In Washington, Black Clergy Establishes Occupy the Dream
Group says it will join movement to complete unfinished work of Dr. King
Invoking the ministry of Jesus and the legacy of Dr. Martin Luther King Jr. as advocates for the poorest and most vulnerable of their societies, prominent African-American clergy members Wednesday joined the Occupy Wall St. movement, announcing a day of action in Washington D.C. on Jan. 16, the King holiday.
Dubbed “Occupy the Dream,” the group is led by Dr. Benjamin Chavis and Dr. Jamal Bryant of Empowerment Temple in Baltimore, Maryland.
Chavis said that if Dr. King were alive today he would have been a part of the movement.

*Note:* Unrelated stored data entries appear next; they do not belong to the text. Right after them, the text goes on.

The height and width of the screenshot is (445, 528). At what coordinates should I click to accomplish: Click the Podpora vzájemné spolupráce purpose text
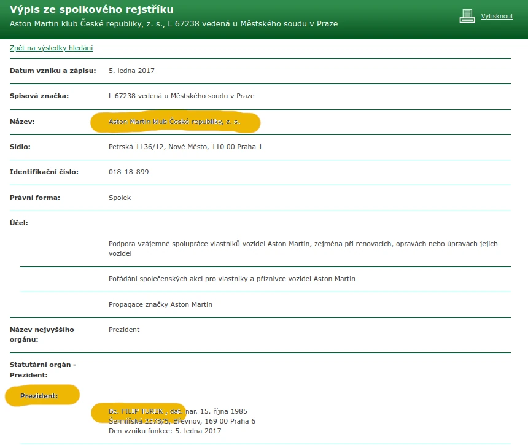tap(303, 249)
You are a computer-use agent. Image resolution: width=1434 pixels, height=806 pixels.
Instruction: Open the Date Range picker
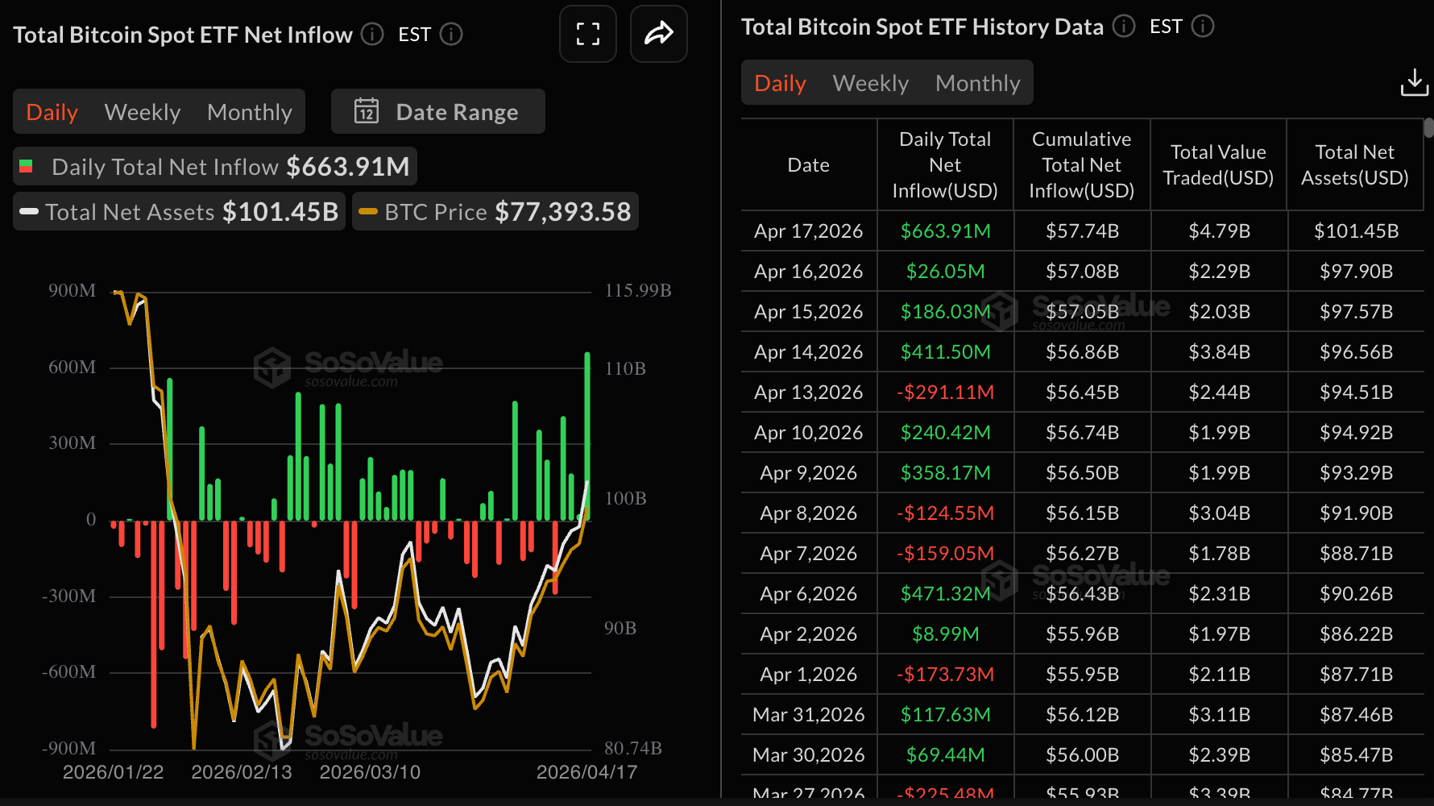point(456,112)
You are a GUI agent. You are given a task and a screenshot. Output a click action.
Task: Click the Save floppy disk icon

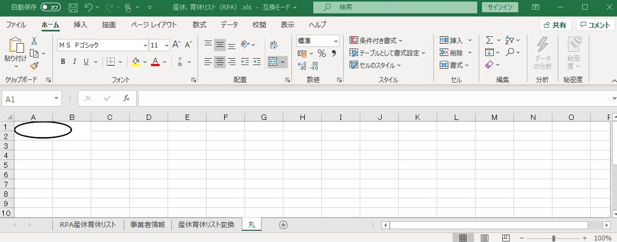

“This is not a white movement versus a black movement,” said Chavis, who worked closely with Dr. King. “This is one movement [made up of] blacks, whites, Latinos, Asian -- people of all colors and all persuasions. I’m just so thankful that the Black church is stepping up.
“In terms of magnitude, will it be as great as the movements in the past? Yes.”
The group already has demands which includes a halt on home foreclosures and $100 billion in new jobs and neighborhood investment by Wall Street.
Asked to clarify if he meant $100 million, Bryant paused.
“That’s billion, with a ‘b.' $100 million on Wall St. ... is lunch.”
David DeGraw, one of more visible leaders on the national level was asked what the group brings to the movement. “What don’t they bring?” he said.
“This is tens of millions of Americans just like everyone else who have been thrown overboard. We need people from all different walks of life to come together.
Carroll A. Baltimore, Sr., who is president of the Progressive Baptist Convention, gave a closing prayer at the National Press Club, asking God to help them “overcome the giants of Wall. St."